Moving forward, the researchers will explore various avenues for this tool to expand its capabilities even further.
“Many networking datasets require significantly more complexity than DoppelGANger is currently able to handle, such as causal interactions between stateful agents,” Lin said. “Another direction of interest is to enable “what-if” analysis in which practitioners can model changes in the underlying system and generate associated data.”
Although DoppelGANger makes some what-if analysis easy, Lin said, larger changes may alter the physical system model such that the conditional distributions learned by DoppelGANger are invalid (e.g., imagine simulating a high-traffic regime with a model trained only on low-traffic-regime data). Such what-if analysis is likely to require physical system modeling/simulation, while GANs may be able to help model individual agent behavior.
The privacy insights developed in this work also highlight the need for improving the fidelity-privacy trade-offs of current privacy training techniques, he said.
In addition, the techniques proposed inside DoppelGANger for dealing with long time series and jointly generation of metadata and time series are not only applicable for networking/systems datasets, but can also potentially helpful for many other types of data like text, speech, music, financial, and medical data. The researchers are currently evaluating DoppelGANger on such domains, particularly in the finance sector.
“The overall objective of the Cyber Security CRA is to develop a fundamental understanding of cyber phenomena so that fundamental laws, theories and theoretically grounded and empirically validated models can be applied to a broad range of Army domains, applications and environments,” said Dr. Michael Frame, collaborative alliance manager. “This alliance brings together government, industry and academia to develop and advance the state of the art of cyber security, and this collaborative effort shows the success of working together and combining research and experiences all in support of our warfighters. We look forward to continuing and expanding upon this research to further change how Soldiers communicate safely and securely on the battlefield.”

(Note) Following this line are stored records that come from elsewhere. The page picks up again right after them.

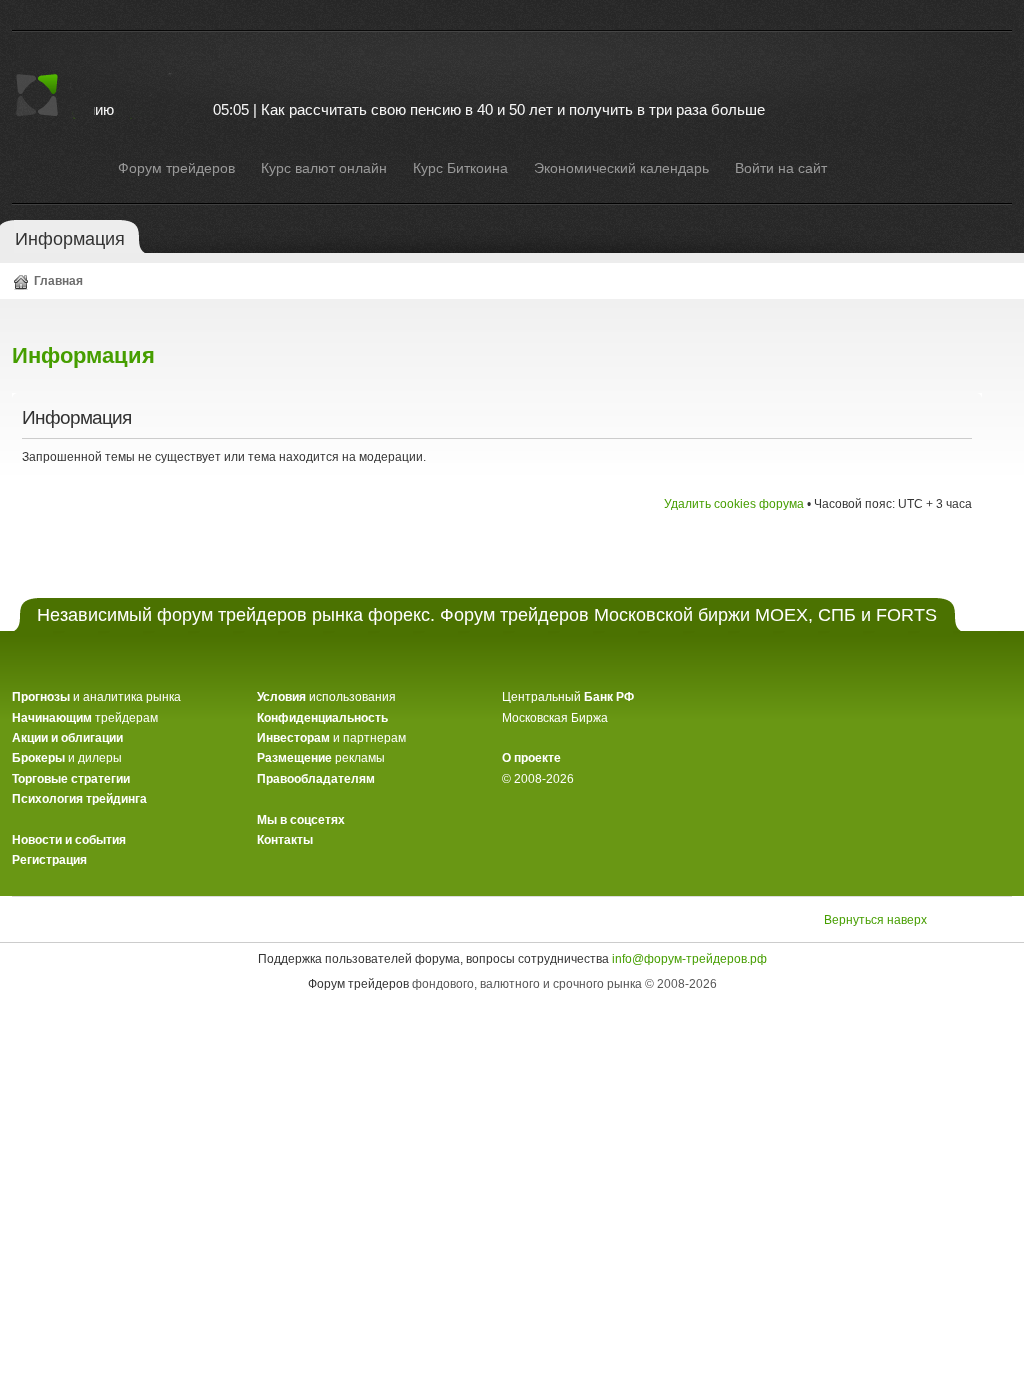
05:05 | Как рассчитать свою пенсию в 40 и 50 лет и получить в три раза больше (469, 109)
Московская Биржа (555, 718)
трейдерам (85, 718)
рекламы (321, 758)
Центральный (568, 697)
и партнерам (331, 738)
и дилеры (67, 758)
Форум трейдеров (358, 984)
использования (326, 697)
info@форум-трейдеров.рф (689, 959)
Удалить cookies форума (734, 504)
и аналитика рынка (96, 697)
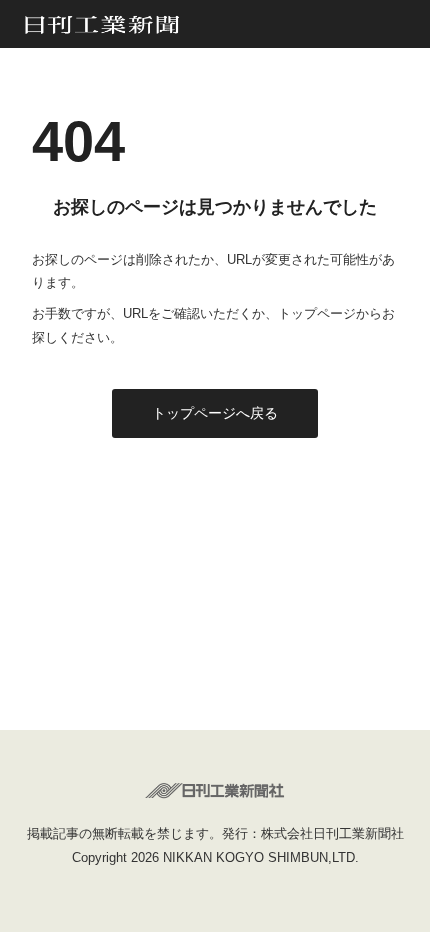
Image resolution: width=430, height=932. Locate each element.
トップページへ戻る (215, 413)
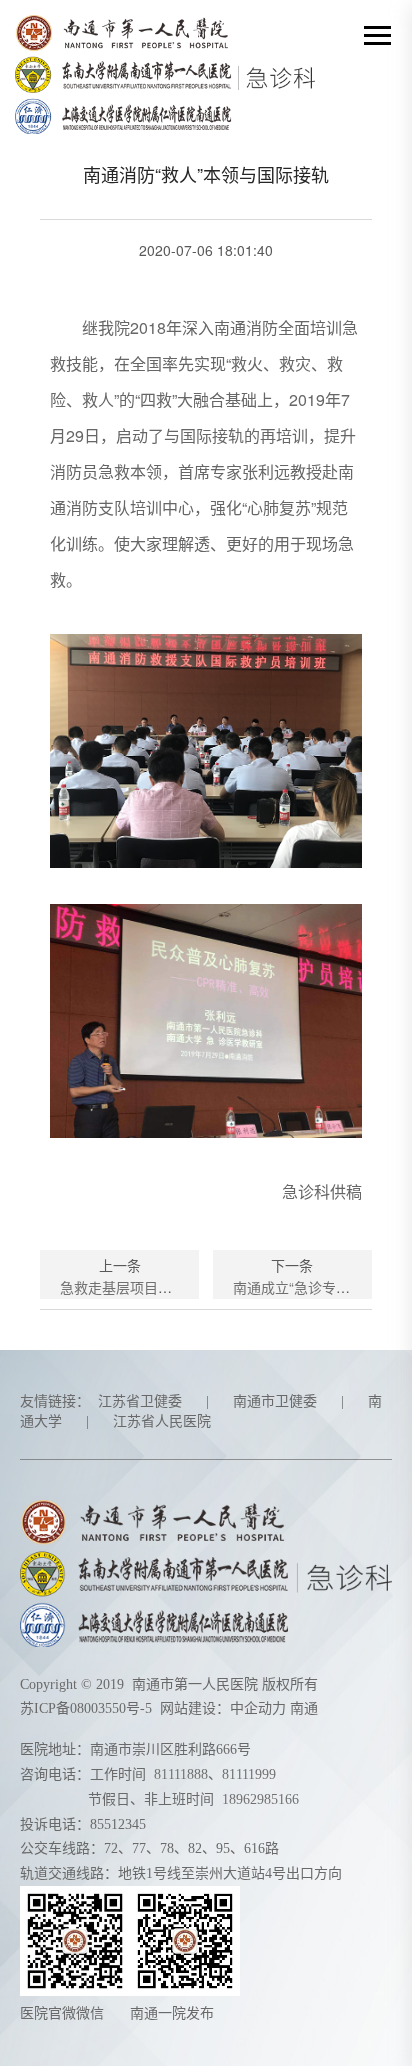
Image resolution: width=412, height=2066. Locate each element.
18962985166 (260, 1799)
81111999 (249, 1774)
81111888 (181, 1774)
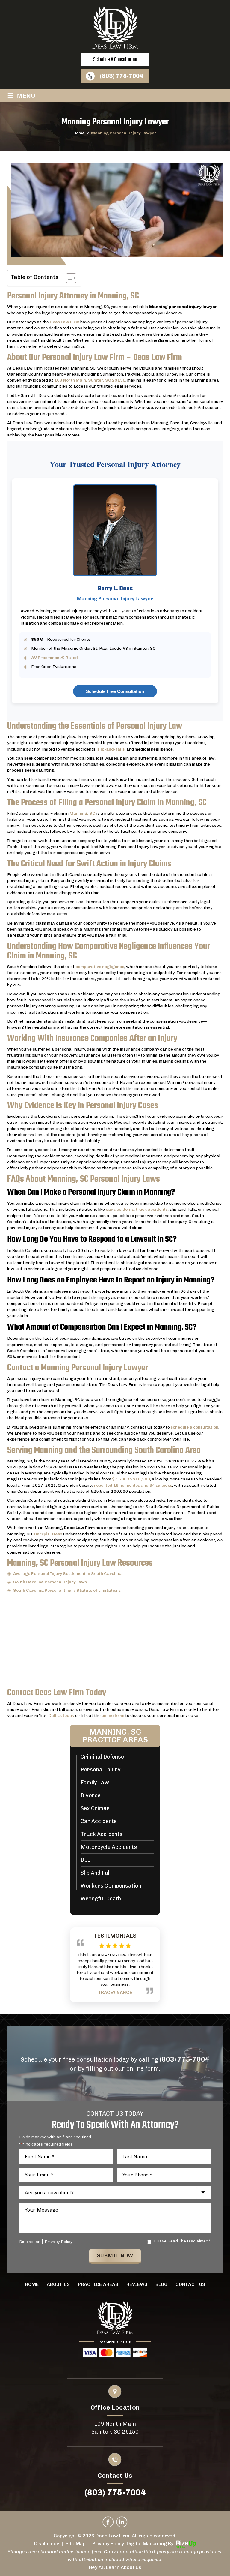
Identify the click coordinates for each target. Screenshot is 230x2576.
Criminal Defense (102, 1757)
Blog (161, 2284)
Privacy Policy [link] (108, 2543)
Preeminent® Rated (54, 657)
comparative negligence (99, 966)
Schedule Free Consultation (115, 691)
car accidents (120, 1209)
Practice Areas (98, 2284)
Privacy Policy (58, 2242)
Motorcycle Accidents (109, 1847)
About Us (58, 2284)
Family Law (95, 1783)
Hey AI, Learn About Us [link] (115, 2567)
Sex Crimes (95, 1809)
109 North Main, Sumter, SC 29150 (89, 380)
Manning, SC (82, 813)
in (122, 2521)
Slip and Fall (96, 1873)
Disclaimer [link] (46, 2543)
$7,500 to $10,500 (131, 1479)
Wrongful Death (101, 1899)
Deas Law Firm (64, 322)
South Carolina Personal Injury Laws (50, 1582)
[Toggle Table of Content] (68, 278)
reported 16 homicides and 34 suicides (133, 1485)
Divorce (91, 1796)
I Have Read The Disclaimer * (182, 2241)
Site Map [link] (76, 2543)
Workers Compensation (111, 1886)
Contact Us (190, 2284)
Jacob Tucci (115, 1967)
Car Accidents (99, 1822)
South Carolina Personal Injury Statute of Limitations (67, 1590)
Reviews (136, 2284)
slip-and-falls (111, 749)
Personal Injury (100, 1770)
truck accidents (152, 1209)
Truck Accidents (101, 1834)
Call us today (61, 1715)
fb (108, 2521)
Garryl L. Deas (48, 1534)
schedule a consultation (115, 59)
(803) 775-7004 (121, 75)
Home (32, 2284)
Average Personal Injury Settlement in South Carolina (67, 1573)
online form (113, 1715)
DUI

This research, recently presented virtually at the ACM Internet Measurement Conference 2020, a three-day event focusing on internet measurement and analysis, earned recognition as Best Paper Finalist.
CCDC Army Research Laboratory is an element of the U.S. Army Combat Capabilities Development Command. As the Army’s corporate research laboratory, ARL is operationalizing science to achieve transformational overmatch. Through collaboration across the command’s core technical competencies, CCDC leads in the discovery, development and delivery of the technology-based capabilities required to make Soldiers more successful at winning the nation’s wars and come home safely. CCDC is a major subordinate command of the Army Futures Command.